Thursday, April 28, 2016

A Few Hares to Chase: The Economic Life and Times of Bill Phillips - Alan Bollard

The Phillips curve is world famous in 'Economy  land'. Its inventor was an engineer, a genius, a man who led a pretty exciting life and contributed to economics in many different ways. Born and raised on a remote farm in rural New Zealand, the first part of his life was a search for adventure. During the Depression he worked in construction, and roamed the roads and outback of Australia picking up casual work from gold mining to crocodile hunting. In 1937 he traveled through militarizing Japan, a guerrilla war in Manchuria, Stalin’s Soviet Union, and growing tension in Europe. On the outbreak of war, he joined the RAF and re-armed planes in Singapore before incarceration in a Japanese Prisoner-of-War camp. There he learned languages, invented gadgets, and built a clandestine radio. No longer seeking adventure, life was now a search for economic stability. Demobbed, Phillips scraped a sociology degree at the London School of Economics (LSE), before convincing a skeptical faculty to let him build a hydraulic model of the economy. This beautiful, complex machine was a great success and Phillips was headed for serious economics. Subsequently, he developed new ideas for stabilizing economies, began to use electronic computers, developed the Phillips curve, showed ways to help an economy to grow, and developed new techniques to model economies. Always innovative, he later worked on stabilizing the Chinese economy, wracked by the Cultural Revolution. Dr Bill Phillips pioneered a dozen new directions in economics, making him one of the most innovative and influential economic pioneers.  

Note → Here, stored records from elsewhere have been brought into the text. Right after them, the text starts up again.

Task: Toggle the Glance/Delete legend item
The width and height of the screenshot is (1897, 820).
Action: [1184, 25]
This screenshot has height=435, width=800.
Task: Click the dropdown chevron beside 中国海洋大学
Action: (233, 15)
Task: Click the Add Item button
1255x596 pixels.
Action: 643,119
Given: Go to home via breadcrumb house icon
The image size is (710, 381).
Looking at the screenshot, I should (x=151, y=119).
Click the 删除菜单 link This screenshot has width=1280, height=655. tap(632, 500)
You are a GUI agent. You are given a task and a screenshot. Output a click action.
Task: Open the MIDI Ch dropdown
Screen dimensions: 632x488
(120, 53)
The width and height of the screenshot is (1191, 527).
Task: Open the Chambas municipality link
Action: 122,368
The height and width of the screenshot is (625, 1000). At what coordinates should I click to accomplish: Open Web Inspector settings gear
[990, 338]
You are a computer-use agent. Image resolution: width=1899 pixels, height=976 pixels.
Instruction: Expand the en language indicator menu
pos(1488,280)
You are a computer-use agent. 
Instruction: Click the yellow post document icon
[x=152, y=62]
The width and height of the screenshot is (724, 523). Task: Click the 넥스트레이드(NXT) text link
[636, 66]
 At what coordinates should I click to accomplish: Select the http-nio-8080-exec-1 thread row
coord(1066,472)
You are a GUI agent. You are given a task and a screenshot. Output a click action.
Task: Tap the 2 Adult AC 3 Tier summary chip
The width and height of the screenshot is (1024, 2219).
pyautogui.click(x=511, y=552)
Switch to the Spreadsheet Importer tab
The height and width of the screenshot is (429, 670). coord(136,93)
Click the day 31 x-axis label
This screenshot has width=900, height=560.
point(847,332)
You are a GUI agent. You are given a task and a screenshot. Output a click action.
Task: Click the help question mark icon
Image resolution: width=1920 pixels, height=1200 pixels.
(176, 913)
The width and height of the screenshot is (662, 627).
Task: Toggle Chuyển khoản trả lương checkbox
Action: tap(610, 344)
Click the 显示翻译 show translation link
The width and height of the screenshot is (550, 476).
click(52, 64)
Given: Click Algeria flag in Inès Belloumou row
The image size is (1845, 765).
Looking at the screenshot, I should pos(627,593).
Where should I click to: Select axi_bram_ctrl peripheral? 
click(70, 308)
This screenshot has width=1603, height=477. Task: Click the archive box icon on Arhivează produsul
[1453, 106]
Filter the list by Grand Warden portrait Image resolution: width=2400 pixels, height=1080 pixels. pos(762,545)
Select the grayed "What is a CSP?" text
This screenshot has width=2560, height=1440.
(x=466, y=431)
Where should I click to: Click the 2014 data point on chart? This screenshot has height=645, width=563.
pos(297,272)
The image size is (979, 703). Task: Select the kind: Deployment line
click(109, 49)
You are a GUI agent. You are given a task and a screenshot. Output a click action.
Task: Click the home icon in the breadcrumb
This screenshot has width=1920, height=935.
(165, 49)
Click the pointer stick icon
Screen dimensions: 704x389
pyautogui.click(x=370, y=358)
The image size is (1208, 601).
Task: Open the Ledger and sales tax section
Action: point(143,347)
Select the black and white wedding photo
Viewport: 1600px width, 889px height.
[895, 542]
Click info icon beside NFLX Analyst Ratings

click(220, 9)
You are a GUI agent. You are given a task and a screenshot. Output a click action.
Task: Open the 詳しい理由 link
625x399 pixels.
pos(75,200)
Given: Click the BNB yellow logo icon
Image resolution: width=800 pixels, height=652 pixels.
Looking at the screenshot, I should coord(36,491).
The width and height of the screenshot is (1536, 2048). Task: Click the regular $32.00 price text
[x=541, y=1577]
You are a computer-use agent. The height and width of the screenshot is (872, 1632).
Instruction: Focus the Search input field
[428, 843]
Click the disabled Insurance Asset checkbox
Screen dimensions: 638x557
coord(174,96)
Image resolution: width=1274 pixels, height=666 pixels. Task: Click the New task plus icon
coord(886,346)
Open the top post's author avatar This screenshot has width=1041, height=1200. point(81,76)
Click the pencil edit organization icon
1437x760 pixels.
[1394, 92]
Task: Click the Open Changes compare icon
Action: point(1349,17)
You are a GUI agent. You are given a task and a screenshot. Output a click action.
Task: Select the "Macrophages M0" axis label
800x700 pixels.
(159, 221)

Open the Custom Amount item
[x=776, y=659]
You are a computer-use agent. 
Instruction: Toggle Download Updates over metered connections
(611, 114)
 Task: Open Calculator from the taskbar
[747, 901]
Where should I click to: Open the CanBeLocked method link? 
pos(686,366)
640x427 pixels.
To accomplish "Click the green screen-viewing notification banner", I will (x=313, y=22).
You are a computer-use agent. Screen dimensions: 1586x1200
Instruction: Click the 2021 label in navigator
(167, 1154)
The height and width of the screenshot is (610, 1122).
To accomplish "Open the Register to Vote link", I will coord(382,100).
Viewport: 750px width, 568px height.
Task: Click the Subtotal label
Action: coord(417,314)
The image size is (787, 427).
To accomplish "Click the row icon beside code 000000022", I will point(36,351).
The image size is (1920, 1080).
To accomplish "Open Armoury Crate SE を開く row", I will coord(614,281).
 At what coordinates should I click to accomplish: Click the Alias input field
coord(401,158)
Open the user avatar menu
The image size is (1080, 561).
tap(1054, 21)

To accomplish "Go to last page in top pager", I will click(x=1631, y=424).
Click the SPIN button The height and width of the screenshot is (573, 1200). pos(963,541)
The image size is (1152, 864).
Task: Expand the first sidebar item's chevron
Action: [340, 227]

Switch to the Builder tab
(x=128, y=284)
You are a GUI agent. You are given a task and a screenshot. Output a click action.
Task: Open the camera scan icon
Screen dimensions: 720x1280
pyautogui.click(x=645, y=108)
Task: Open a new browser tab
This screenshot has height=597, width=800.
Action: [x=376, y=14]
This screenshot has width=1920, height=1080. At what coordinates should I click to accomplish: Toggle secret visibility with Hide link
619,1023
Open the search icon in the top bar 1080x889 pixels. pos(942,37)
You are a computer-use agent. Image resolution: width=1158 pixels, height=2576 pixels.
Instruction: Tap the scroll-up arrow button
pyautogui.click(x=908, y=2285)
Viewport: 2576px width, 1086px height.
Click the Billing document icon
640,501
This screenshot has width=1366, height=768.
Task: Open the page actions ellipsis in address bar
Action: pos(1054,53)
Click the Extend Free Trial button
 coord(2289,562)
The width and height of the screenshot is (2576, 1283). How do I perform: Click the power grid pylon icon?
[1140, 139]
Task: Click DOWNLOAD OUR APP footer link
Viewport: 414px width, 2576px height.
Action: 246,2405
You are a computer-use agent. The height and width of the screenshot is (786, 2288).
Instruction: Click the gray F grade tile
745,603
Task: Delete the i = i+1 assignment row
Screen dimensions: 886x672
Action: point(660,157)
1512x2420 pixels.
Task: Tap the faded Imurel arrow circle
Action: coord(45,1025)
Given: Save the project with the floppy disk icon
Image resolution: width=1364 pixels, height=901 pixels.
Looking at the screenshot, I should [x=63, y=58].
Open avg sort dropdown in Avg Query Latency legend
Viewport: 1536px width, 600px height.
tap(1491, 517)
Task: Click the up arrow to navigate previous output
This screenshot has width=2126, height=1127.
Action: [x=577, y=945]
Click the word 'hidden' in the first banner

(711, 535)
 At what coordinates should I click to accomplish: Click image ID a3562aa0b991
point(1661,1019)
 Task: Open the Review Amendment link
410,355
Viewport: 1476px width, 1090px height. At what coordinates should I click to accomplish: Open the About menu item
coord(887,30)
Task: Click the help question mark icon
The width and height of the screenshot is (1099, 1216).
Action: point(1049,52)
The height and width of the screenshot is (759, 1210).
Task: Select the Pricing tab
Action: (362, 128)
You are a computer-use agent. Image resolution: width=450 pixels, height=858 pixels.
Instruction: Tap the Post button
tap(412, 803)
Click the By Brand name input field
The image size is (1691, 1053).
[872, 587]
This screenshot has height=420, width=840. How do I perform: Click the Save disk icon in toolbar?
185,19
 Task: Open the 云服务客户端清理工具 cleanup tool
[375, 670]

 Not long before his death in 1975, the New Zealand economics community wanted to recognize Phillips for all his achievements. So they published a commemorative book, with chapters written by all the international economists and they presented a copy to Phillips on his birthday in November 1974.  Sixty years old and wheelchair-bound after a stroke, he carefully accepts the book. He clearly can't move or speak very well, and is just as clearly frustrated by this.
He listens as he's told it's a recognition of all his achievements.  His response is typically modest, and understated. He just says: "Oh, I didn't do much. I just set off a few hares for people to chase."